# Great Stuff Expanding Foam - WHICH ONE?



## MonsterBride13 (Oct 22, 2003)

Hey - i am on the Home Depot Website - which kind of Great Stuff Expanding Foam do you use to make things?


Great Stuff
Window & Door Foam Insullation 16 Oz. Blue Can

or

Great Stuff
Gap & Cracks Foam Insulation 16 Oz. Red Can

or

Great Stuff
Big Gap Foam Insullation 16 Oz. Black Can


http://www.homedepot.com/prel80/HDU...ID=ccceadcmejdlmdkcgelceffdfgidgkg.0&MID=9876

True love is like ghosts, which everyone talks about but few have seen. 
--Anonymous


----------



## rweso (Jul 25, 2003)

Any of them are good. Big gap one expands more but is similar to the red can.

The window and door one compresses. That way when you fill in your sills and jams the expanding foam won't expand the sills and jams thus sealing your windows and doors shut. The other two (Red and Black) will expand as much as it can, pushing most things out of it's way.

If your filling a loose form go with the blue can, if it's a firm form (firm enough that the foam won't deform it) then go with either Red or Black.


----------



## MonsterBride13 (Oct 22, 2003)

thank you - and any of them once its dry you can like chip or cut with exactos to form better?? 

and then paint? do you use regualr like acrylics?

sorry! i know nohting about it!!!! and i have my first party this year!

True love is like ghosts, which everyone talks about but few have seen. 
--Anonymous


----------



## jglo89 (Jul 8, 2004)

Here is an awesome foaming insulation prop http://www.halloweenforum.com/topic.asp?TOPIC_ID=2848

Check out our prop site to our new haunted attraction.
http://members.acsworld.net/forestoffear


----------



## RI Demon (Jun 16, 2011)

What. Best way to make a chest an make it look. Good


----------



## Breaker Mahoney (Oct 13, 2009)

I was using the red can of Great Stuff today. I think that I have come to the conclusion that the generic brand they sell at Menards dries quicker and is easier to work with overall. It does not expand as much, but I bought the last batch two for four dollars.


----------



## Yubney (Sep 14, 2009)

If you go to the garden section with the pond stuff there is expanding foam that is black.
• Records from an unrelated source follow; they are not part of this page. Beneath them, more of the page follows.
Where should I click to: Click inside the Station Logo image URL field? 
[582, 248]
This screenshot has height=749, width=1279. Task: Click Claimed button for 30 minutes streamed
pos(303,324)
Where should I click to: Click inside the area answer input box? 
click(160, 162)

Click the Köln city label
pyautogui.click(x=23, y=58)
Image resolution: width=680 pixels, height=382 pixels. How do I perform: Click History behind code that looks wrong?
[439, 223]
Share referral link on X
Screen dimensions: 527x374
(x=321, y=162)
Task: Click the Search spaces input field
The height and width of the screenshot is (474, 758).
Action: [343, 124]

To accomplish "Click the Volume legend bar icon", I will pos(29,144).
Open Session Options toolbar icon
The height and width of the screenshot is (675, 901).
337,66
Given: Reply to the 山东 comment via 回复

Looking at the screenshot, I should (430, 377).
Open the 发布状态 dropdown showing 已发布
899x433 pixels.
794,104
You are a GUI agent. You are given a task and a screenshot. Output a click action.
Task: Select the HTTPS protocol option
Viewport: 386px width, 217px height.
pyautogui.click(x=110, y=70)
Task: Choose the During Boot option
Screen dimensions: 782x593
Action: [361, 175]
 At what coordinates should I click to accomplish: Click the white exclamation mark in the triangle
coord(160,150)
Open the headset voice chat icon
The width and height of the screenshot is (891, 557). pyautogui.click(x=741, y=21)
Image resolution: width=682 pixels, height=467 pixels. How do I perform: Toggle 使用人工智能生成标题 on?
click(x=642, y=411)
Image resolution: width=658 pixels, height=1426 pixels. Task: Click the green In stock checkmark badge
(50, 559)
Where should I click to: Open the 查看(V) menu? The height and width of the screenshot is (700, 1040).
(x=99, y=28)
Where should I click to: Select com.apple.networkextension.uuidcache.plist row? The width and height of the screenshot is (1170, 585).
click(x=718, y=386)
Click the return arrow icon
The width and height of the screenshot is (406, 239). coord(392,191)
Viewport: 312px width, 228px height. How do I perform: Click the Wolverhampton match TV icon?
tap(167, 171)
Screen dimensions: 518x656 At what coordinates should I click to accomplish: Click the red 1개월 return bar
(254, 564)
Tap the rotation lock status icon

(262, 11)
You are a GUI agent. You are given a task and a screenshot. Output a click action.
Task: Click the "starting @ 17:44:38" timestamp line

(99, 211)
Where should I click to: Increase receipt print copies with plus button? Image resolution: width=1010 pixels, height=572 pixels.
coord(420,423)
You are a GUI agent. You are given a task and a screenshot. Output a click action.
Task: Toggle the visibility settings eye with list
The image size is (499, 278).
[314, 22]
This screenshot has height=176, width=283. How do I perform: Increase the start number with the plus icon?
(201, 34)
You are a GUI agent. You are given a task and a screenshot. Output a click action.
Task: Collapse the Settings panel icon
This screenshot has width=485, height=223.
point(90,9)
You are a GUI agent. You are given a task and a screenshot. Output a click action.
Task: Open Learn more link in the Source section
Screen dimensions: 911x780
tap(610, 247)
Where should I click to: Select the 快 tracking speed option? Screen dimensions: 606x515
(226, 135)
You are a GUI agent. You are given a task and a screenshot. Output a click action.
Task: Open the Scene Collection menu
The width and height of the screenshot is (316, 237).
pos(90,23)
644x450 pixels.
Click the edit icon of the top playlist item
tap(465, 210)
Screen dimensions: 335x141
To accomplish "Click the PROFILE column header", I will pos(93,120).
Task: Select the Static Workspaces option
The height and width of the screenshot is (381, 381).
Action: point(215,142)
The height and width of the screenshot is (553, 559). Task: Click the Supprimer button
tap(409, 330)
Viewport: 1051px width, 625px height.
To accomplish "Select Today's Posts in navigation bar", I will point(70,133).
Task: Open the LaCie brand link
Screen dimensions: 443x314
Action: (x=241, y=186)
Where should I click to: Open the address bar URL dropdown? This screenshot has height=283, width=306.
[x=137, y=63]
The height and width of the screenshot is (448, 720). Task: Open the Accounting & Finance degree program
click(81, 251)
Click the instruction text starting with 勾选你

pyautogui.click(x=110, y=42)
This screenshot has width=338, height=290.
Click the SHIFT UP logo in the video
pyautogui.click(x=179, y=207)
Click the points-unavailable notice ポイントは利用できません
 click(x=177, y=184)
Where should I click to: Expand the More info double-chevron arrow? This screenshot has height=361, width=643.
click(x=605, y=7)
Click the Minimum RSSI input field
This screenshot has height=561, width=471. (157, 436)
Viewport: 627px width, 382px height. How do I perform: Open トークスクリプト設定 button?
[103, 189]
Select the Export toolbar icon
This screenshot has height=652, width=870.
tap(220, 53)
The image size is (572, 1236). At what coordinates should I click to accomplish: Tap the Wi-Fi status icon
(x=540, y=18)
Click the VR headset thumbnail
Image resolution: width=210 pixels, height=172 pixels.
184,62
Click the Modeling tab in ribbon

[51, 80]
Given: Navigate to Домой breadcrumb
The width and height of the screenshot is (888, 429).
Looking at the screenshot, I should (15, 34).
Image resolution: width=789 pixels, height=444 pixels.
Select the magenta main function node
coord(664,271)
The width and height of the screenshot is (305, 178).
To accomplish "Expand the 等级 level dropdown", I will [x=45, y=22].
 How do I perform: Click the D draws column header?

Granted it's about 12 bucks a can. 

But if you factor in painting, retouching dings and dents to hide the exposed orange it's worth it.


----------



## Frankie's Girl (Aug 27, 2007)

AND DO NOT GET IT ON YOUR SKIN!!
or clothes you like, or your deck or porch... basically it's an unholy mess to clean up after and will NOT come off of skin - it has to wear off, and takes a good week or two.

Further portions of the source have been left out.